Sur ce point, la maladresse et l’inconséquence de Biltgen et de son parti ont au moins eu le mérite de donner une nouvelle vigueur au mouvement féministe luxembourgeois. Le rôle de minorité de blocage au progrès sociétal que joue le CSV ainsi que sa volonté de satisfaire sa clientèle s’est heurté à la majorité évidente de la population. D’où un texte bâtard qui ne satisfait personne. Pire, qui est considéré comme une humiliation par celles qui aspiraient à une véritable réforme à l’image de la plupart des pays développés.
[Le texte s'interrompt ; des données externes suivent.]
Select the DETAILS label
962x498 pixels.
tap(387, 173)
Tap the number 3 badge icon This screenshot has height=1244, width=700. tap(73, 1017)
Pas étonnant, étant donné qu’il ne s’agit non pas d’une réforme de la loi de 1978 sur la réglementation de l’IVG, mais d’une modification du Code pénal (article 353).

Une critique que la CCDH – qui souligne en passant sa neutralité quant au principe même de l’IVG – fait immédiatement valoir. A ses yeux, le gouvernement aurait dû s’engager dans une « révision complète » de la loi de 1978, et également prévoir des mesures supplémentaires concernant l’éducation sexuelle. En se fixant sur une modification du Code pénal, le gouvernement ne donne pas le signal d’une volonté d’accorder un droit, mais, comme le formule la CCDH, « se concentre sur la fixation d’un cadre législatif concernant les conditions dans lesquelles une interruption volontaire de grossesse n’est pas punissable ». Dans la même logique, la CCDH critique ainsi le « délai de réflexion » de trois jours entre les consultations obligatoires et l’intervention. Elle cite ainsi la Société luxembourgeoise de gynécologie et d’obstétrique qui aurait confirmé que 94 pour cent des femmes étaient d’ores et déjà décidées de pratiquer une IVG lors de la consultation médicale. Et d’en remettre une couche en se référant à l’arrêt du 20 mars 2007 de la Cour européenne des droits de l’Homme dans l’affaire « Tysiac contre la Pologne » : « Une fois que le législateur a décidé d’autoriser l’avortement, il ne doit pas concevoir le cadre légal correspondant d’une manière qui limite dans la réalité la possibilité d’obtenir une telle intervention. » Une fois de plus, le Luxembourg doit souffrir une comparaison avec la Pologne, qui n’est pas réputée constituer l’avant-garde du progrès sociétal.

Evidemment, la CCDH n’a pas fait l’impasse sur la fameuse deuxième consultation psycho-sociale obligatoire. Plus qu’une aide, le caractère obligatoire de cette consultation constituerait plutôt un « obstacle supplémentaire à l’intervention (…), tant psychologique que médical », voire même « de constituer une entrave ». Mais qui sait, cette entrave va peut-être dans le sens du gouvernement. Le pire, c’est qu’il existe une alternative écrite au texte gouvernemental : la proposition de loi de l’ancienne députée socialiste Lydie Err redéposée en 2010 par sa collègue libérale Lydie Polfer. Et la CCDH n’omet pas de le rappeler.